Graff recounts years of Vermont news
December 10, 2006
By TERRI HALLENBECK, Staff Writer
The Burlington Free Press
There's one anecdote in Chris Graff's book "Dateline Vermont" that is particularly telling about both his 30-year career covering Vermont news and the nature of the state itself.
Graff was a freshman at Middlebury College, sitting in the student center, when the campus radio station news director came out looking for someone to cover the funeral of U.S. Sen. Winston Prouty. The news director was particularly ambitious. Graff was eager to give it a shot.
That news director was Jim Douglas. Graff would go on to a career as a journalist, covering the political career of Douglas, who would go on to become governor.
It's one example among many of the small stage on which Vermont events play out that Graff chronicles in the book, published last month by Thistle Hill Productions in North Pomfret.
Graff's journalism career ended abruptly this year when he was fired from his job as Vermont bureau chief by the Associated Press. That unceremonious ending allowed Graff the opportunity to chronicle the years he spent covering Vermont's most significant news events. He reveals tidbits about the characters and the events that readers might either not know or will enjoy revisiting.
The book provides a compelling, easy-to-read account of modern Vermont history with a heavy emphasis on the state's politics. Graff exhibits an extraordinary memory and record-keeping ability in telling tales of events from Prouty's funeral to Howard Dean's unlikely presidential bid.
Those tales reveal the quirks of politicians: Gov. Richard Snelling's "endless energy"; Lt. Gov. T. Garry Buckley's "swashbuckling style"; Sen. Jim Jeffords' tears and triumph during his famous party switch; Dean's surprising transformation into a rock-star style performer on the presidential stump.

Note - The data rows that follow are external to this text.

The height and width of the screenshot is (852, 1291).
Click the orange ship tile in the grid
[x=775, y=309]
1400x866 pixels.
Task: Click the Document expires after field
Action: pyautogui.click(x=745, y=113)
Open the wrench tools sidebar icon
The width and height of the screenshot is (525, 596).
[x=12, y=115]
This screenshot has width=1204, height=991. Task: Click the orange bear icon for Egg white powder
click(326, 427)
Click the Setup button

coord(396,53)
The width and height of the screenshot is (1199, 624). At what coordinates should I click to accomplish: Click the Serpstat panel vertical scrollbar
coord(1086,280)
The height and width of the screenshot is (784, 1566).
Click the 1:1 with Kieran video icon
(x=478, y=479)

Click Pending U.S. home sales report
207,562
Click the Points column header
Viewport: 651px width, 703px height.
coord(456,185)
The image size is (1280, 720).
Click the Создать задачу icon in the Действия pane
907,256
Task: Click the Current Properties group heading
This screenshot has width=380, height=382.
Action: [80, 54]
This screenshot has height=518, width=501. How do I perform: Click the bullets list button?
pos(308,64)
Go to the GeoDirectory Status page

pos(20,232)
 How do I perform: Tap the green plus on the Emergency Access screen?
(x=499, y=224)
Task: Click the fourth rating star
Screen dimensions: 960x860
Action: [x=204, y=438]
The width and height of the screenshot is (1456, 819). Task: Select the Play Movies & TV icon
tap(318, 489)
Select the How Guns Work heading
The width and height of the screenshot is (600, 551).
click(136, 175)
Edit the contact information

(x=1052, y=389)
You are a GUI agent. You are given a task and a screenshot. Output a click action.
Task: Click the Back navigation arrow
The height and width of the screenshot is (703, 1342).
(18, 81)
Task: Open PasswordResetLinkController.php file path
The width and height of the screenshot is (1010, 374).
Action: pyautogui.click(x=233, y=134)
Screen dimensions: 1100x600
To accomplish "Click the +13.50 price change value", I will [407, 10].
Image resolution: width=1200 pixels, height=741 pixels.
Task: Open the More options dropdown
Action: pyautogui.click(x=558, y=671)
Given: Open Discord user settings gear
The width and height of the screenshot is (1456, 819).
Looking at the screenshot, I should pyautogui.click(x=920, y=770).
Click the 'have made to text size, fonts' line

Graff recounts letters and calls at home from governors, complaining sometimes about a single word he or one of his AP staffers had written. Snelling was particularly defensive. Gov. Madeleine Kunin was remarkably shy with the media when she took office. Dean was very protective of his personal life. Rep. Bernie Sanders was the thorniest of them all.
Graff sometimes heard from politicians with alarming speed. He tells the story of giving a speech to a business group in 2001 in which he said there didn't appear to be any Republicans on the horizon who could be elected governor.
"Within minutes after I returned to my office, the phone rang. 'Sooooooo, you don't think that there are any Republicans who can be elected governor,' said Jim Douglas with a laugh. I was surprised that word of my comments had already made their way back to him, and embarrassed that I had not even mentioned his name."
That small-world, Vermont-style proximity popped up again after Dean launched his presidential campaign. When Graff's son, Garrett, went to work for Dean, the Associated Press suggested that Graff ask him not to do so. When he declined, Graff was prohibited from covering Dean or editing stories about him.
"It meant that after spending almost 12 years covering a politician, and becoming, in the process, one of the nation's most experienced analysts of Dean's behavior and policies, I would not be able to cover a presidential campaign that was accelerating and taking exciting, surprising turns," Graff wrote.
Ultimately, Graff was fired for allowing Sen. Patrick Leahy to write a column for Sunshine Week that the AP considered too partisan. Anyone hoping for more dirt on the firing won't find it in the book, though Graff shares the tumult that it caused.
Again, Vermont's small stage would come into play. Douglas, Leahy, Jeffords and Sanders wrote letters to AP to express their outrage at his firing. Despite the support, Graff describes the firing as akin to a death. The seat he had at the Vermont theater was not one he'd give up voluntarily.
"My career as a journalist was over. In the months ahead I would grieve as if some essential part of me had been ripped away."